The sites that score in the 90s and 100s usually aren't "better-optimized WordPress." They're built differently from the ground up — hand-coded, no bloated theme, no pile of plugins, nothing the browser has to wade through. That's not a tweak. It's a different foundation.
And this is the part a lot of developers will dodge: admitting a rebuild would fix it means admitting the first build was on the wrong foundation. So you'll hear "it's fine" or "that's just how websites are." It isn't. (If you want to know how to tell whether your web guy is being straight with you about this kind of thing, I wrote a whole piece on it.)
How fast can a hand-coded site actually be?
Fast enough that you can go verify it yourself right now.
Back to workhorsecrs.com — the court reporting site I mentioned. A perfect 100 on mobile, across the board. No WordPress, no theme, no plugins. Just hand-written code and nothing the browser doesn't need.
That's not a magic trick, and it's not me being a genius. It's just what happens when a site is built to be fast instead of optimized to be less slow after the fact. Every site I build is meant to hit those marks, because on a phone, in a local market, speed is the difference between the customer calling you and calling the next result down.
So don't take my word for any of it. Run your site. Run Workhorse. Run your competitors. The scores don't lie — and now you know what they mean.
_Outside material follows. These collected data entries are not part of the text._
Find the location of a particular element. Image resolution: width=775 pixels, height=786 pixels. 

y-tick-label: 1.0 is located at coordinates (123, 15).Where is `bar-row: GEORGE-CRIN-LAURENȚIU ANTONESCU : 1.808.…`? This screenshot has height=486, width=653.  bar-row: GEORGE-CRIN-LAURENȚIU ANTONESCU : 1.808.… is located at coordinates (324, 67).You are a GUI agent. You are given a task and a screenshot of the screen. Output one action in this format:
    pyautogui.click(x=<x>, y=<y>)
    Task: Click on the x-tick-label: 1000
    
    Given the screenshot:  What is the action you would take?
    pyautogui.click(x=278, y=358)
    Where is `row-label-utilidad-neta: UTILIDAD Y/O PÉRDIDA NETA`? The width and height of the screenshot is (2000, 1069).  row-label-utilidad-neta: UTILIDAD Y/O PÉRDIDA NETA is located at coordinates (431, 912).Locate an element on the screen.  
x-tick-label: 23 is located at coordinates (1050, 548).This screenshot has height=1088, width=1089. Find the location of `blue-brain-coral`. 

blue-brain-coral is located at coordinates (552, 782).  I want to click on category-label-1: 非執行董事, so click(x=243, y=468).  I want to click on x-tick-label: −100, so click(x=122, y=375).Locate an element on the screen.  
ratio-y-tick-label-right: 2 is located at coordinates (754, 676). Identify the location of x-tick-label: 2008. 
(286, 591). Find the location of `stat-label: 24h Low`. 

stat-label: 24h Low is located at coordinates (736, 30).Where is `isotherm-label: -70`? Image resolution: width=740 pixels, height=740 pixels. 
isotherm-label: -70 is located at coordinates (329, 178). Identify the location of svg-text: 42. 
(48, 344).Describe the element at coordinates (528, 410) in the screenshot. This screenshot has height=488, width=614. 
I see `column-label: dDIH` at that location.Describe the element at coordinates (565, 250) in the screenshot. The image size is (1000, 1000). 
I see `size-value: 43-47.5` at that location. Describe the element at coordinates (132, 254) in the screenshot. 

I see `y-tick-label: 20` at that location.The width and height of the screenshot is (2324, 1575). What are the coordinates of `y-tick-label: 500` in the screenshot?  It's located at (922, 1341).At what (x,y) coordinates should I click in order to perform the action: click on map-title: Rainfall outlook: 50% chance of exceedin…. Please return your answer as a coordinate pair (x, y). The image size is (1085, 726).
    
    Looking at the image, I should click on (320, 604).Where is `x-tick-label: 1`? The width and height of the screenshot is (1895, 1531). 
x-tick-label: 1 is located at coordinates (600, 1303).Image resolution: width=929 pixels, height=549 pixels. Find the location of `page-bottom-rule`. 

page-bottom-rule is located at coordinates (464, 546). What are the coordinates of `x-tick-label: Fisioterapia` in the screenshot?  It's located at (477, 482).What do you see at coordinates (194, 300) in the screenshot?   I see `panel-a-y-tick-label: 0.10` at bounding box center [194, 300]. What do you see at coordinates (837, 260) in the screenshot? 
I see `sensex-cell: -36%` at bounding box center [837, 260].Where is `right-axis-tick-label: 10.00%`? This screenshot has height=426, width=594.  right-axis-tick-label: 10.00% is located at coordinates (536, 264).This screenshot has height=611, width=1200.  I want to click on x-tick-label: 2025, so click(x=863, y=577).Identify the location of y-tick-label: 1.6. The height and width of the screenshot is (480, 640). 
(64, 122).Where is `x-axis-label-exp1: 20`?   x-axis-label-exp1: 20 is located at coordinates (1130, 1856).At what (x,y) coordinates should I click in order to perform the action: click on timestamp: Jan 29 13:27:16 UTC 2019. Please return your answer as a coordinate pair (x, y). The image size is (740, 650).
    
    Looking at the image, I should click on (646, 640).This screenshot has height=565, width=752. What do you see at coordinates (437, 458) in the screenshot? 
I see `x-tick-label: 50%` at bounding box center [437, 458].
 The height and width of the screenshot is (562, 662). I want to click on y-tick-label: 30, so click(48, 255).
| What's slowing it down | What it does | What fixes it |
|---|---|---|
| Giant images | Adds 2–3 seconds each | Compress before upload (TinyPNG); resize |
| Cheap shared hosting | Crawls under load | Better host, or a free CDN like Cloudflare |
| 15–30 plugins | Each one adds code to load | Delete unused; consolidate |
| Bloated pre-built theme | Loads code for features you don't use | A lighter theme — or a rebuild |
| No caching | Server rebuilds every page from scratch | Caching, or a static build |
| The architecture itself | A heavy foundation caps your ceiling | Hand-coded rebuild |
Frequently asked questions
Does website speed affect my Google ranking?
Yes. Google's Core Web Vitals — a set of speed and page-experience measurements — are a confirmed ranking factor. Slow sites get pushed down, so speed affects both whether people stay and whether they find you at all.
How fast should my website load?
Aim for under three seconds on mobile — ideally under two. On PageSpeed Insights, a mobile Performance score of 90+ is the goal; under 50 means you're losing visitors and rankings.
Is WordPress always slow?
No. A well-built WordPress site with a lean theme and only a few plugins can be fast. The platform itself usually isn't the bottleneck — what gets piled on top of it is. The trouble is that most small-business WordPress sites end up carrying a heavy theme and a stack of plugins.
Can a slow website be fixed without rebuilding it?
Often, partly. Compressing images, adding caching, and upgrading hosting help a lot and are worth doing first. But if the site's on a heavy theme with dozens of plugins, optimization hits a ceiling — and past that point, a rebuild on a lighter foundation is the real fix.